52. Given the global and domestic headwinds we face as a nation, and the volatility in the global environment, we have no other option, as leaders interested in the progress of our nation, but to work very hard to spur job creation by reviving agricultural and industrial activities in the country. Like I have said many times before, if we continue to support the growth of small holder farmers, you can only imagine the amount of wealth and jobs that will be created in the country. If we turn a blind eye to the opportunities provided by our enormous human and material resources, this could spell doom for our nation.
Concluding Remarks
53. Distinguished ladies and gentlemen.

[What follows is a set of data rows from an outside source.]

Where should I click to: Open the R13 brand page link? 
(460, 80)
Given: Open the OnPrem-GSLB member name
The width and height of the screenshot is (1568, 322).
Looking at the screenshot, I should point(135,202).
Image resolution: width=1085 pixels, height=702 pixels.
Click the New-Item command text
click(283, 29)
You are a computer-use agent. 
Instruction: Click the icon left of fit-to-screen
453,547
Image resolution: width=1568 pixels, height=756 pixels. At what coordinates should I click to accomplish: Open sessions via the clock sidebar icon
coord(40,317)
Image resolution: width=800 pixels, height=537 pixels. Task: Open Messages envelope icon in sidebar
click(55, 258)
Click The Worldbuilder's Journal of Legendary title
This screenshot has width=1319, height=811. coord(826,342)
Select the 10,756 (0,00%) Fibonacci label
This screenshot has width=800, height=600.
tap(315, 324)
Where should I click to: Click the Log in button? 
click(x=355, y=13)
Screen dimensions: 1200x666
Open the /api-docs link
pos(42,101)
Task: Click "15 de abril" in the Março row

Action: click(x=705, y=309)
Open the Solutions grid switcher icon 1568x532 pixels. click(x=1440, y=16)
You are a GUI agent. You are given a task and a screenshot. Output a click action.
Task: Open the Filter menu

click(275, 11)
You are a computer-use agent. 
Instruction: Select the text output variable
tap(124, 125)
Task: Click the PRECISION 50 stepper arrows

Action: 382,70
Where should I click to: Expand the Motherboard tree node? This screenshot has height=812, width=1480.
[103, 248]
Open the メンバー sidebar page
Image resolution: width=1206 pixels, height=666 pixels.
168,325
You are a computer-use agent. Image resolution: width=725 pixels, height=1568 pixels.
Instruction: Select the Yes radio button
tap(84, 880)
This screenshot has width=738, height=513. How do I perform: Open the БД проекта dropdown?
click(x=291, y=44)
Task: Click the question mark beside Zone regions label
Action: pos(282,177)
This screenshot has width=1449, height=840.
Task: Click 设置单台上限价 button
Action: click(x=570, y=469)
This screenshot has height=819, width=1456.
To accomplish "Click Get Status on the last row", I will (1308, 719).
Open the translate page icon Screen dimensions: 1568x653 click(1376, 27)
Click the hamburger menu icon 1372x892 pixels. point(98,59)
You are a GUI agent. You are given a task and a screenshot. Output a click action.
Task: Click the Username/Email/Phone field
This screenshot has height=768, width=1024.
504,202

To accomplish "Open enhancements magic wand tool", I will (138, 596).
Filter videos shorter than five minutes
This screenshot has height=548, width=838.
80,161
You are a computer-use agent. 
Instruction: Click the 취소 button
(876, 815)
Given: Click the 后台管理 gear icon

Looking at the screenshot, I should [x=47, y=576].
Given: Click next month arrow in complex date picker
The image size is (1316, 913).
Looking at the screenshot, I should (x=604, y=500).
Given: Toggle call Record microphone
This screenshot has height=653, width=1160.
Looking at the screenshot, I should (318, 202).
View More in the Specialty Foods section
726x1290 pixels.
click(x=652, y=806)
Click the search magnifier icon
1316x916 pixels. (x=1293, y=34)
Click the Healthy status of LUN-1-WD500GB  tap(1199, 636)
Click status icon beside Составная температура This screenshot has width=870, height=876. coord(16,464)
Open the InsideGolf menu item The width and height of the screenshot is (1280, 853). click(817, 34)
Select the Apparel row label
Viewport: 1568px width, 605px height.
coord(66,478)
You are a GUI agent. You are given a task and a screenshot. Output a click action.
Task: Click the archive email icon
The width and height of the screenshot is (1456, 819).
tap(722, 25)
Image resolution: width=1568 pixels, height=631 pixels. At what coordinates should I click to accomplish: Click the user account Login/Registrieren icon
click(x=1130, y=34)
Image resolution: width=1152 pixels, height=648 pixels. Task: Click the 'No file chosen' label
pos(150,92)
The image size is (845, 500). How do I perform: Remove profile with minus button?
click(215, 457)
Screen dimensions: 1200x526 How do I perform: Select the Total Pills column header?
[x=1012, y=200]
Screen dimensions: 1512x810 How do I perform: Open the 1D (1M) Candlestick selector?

In concluding my remarks, please permit to say that over the last two years, the global order and macroeconomic conditions have become increasingly challenging and distressfully tumultuous. These portend a huge downside risk for the prospect of the Nigerian economy. We are thus reminded of the need to look inward in developing policies that will correct the fundamental failures that have undermined our economy. Accordingly, the CBN, guided by best judgement and data will continue to act in good faith to ensure the increased prosperity of the Nigerian economy. As I wind down my address this evening, I call on all of us, to put on our thinking caps, and find imaginative solutions that will ensure a Nigeria of our dream, where balanced growth and shared prosperity is guaranteed for all.
54. I thank you very much for your attention. And thank you once again, for being here today.